> _ASSIGNMENT_: Where "accomplish" occurs in a line of the entries below, copy that line.

---------- LISTED ENTRIES

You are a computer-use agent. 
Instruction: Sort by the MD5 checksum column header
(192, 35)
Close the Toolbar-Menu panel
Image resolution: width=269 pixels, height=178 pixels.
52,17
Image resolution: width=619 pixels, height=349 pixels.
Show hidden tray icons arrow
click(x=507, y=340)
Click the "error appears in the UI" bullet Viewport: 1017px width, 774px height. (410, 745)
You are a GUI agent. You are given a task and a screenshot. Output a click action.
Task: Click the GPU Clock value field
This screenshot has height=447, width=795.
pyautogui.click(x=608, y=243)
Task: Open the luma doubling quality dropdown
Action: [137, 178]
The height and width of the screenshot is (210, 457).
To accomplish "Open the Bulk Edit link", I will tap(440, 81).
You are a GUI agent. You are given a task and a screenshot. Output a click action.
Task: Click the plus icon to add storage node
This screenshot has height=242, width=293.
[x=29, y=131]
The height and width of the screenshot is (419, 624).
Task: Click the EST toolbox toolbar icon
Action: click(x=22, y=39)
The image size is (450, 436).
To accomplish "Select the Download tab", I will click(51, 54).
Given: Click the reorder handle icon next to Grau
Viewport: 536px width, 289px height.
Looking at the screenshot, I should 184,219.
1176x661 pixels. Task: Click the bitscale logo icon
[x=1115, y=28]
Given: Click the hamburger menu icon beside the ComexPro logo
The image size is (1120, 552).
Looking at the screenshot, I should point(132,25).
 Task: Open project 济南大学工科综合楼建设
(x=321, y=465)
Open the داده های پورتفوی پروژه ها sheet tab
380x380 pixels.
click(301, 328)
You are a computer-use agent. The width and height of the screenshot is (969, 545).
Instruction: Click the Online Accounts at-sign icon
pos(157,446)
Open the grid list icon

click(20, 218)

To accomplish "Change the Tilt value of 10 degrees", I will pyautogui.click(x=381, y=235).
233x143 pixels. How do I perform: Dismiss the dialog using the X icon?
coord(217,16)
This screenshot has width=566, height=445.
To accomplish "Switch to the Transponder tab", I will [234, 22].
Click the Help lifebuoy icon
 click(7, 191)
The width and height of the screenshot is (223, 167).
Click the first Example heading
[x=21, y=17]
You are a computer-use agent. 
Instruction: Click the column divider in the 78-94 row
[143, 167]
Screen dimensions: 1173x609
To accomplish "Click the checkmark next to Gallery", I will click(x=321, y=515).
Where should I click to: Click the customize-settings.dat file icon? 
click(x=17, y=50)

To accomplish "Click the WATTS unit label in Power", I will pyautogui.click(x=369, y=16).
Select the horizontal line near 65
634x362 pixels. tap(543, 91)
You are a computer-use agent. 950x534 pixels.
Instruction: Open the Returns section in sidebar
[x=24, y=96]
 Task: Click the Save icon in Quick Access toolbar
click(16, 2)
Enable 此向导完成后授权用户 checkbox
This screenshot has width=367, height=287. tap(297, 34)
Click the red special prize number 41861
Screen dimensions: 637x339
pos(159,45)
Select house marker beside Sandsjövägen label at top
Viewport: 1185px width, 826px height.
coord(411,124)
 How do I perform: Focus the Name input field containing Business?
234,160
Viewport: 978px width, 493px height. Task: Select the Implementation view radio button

--------------------

> _RESULT_:
To accomplish "Open the Bulk Edit link", I will tap(440, 81).
To accomplish "Select the Download tab", I will click(51, 54).
To accomplish "Change the Tilt value of 10 degrees", I will pyautogui.click(x=381, y=235).
To accomplish "Switch to the Transponder tab", I will [234, 22].
To accomplish "Click the checkmark next to Gallery", I will click(x=321, y=515).
To accomplish "Click the WATTS unit label in Power", I will pyautogui.click(x=369, y=16).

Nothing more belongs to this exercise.